There have been dozens of adaptions of A Christmas Carol over the years. Some better than others, but with each bringing something new or interesting to the beloved story. Now, I don't consider myself to be an authority on A Christmas Carol- I haven't read the book, and I certainly haven't seen all of the movies. But I can say with certainty that Scrooge will likely please even the grouchiest of humbugs.

You know the story: An old grump named Ebenezer Scrooge is visited by three ghosts representing the past, present, and future respectively. They have come so that Scrooge might see the error in his ways, and redeem himself before he permanently dooms himself in the afterlife.
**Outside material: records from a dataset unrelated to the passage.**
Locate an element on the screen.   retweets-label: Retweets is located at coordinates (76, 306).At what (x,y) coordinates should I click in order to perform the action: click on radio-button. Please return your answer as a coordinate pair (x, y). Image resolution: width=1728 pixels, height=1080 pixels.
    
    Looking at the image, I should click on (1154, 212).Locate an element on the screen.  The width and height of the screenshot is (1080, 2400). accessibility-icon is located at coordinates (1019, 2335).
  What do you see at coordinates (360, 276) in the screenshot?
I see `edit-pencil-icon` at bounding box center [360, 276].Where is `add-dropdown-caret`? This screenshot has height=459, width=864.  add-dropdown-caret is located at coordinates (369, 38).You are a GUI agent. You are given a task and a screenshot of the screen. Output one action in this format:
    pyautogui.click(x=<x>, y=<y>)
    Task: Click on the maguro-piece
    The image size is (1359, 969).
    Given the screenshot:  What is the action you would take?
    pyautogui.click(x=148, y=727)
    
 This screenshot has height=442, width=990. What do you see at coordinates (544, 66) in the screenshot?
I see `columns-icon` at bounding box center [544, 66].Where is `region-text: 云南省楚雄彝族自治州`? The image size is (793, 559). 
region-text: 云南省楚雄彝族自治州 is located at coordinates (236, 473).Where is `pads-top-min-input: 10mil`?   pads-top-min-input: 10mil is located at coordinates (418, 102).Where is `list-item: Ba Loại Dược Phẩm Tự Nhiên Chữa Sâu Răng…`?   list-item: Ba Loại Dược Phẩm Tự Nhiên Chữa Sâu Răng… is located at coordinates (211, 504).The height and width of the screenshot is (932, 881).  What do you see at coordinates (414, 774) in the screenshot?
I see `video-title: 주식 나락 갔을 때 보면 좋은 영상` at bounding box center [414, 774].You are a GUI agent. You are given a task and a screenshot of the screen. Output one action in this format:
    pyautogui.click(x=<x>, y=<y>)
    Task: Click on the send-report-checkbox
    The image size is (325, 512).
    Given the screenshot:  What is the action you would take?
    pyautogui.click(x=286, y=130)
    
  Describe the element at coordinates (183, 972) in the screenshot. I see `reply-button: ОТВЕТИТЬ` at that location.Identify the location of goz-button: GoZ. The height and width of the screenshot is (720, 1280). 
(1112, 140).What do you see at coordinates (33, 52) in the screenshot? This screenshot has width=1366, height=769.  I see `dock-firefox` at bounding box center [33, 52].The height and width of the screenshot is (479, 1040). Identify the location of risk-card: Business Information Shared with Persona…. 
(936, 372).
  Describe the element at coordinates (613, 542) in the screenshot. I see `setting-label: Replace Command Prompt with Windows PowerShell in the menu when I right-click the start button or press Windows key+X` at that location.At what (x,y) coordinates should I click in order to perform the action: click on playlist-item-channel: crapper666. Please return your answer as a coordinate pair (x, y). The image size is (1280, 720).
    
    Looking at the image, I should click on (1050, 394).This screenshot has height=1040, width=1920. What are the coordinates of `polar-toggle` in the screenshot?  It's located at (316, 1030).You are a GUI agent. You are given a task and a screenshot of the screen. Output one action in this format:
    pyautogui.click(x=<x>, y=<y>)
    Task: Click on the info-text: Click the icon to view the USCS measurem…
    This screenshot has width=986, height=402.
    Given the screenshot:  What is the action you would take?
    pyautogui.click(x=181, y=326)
Scrooge does everything a Christmas movie should do. It provides a Christmas-y atmosphere, it references plenty of Christmas carols, and it leaves you all warm and fuzzy inside when the film ends. If you love Christmas, you will more than likely enjoy yourself while watching Scrooge.

Something worth noting is that Scrooge is a musical, and therefore has a large number of songs. Though some merely consist of characters saying rhyming dialogue without even singing. The songs are generally likable, though I found many to be forgettable, and one was borderline annoying ("Thank You Very Much"). The only song that really stands out is "Christmas Children," which is a beautiful song that perfectly captures the feeling of Christmas. Also notable is "A Christmas Carol" which opens the film during the opening credits.

The performances are solid all around. Albert Finney is especially impressive as the title character, Scrooge, perfectly selling the old miser, despite only being 34 at the time of this film. A performance that often gets overlooked, despite it being really excellent is Alec Guinness as Marley's ghost. Also very notable is Edith Evans (Christmas Past), Kenneth More (Christmas Present), David Collings (Bob Cratchit), and Richard Beaumont (Tiny Tim).

The score, composed by Leslie Bricusse (who also wrote the songs and the screenplay) is appropriately Christmas-y, but not especially memorable. Then again, most of the score is covered with lyrics, as there is little music without song.

Scrooge is not a perfect movie. It has some small pacing issues, not all of the songs are good, and I suppose one could say that this film is pretty cheesy. And yet, I would be lying if I didn't say that I definitely cried at the end. Yeah, Scrooge has some problems, but when a film fills you up with so much Christmas cheer as this one did, it's relatively easy to forgive its few problems.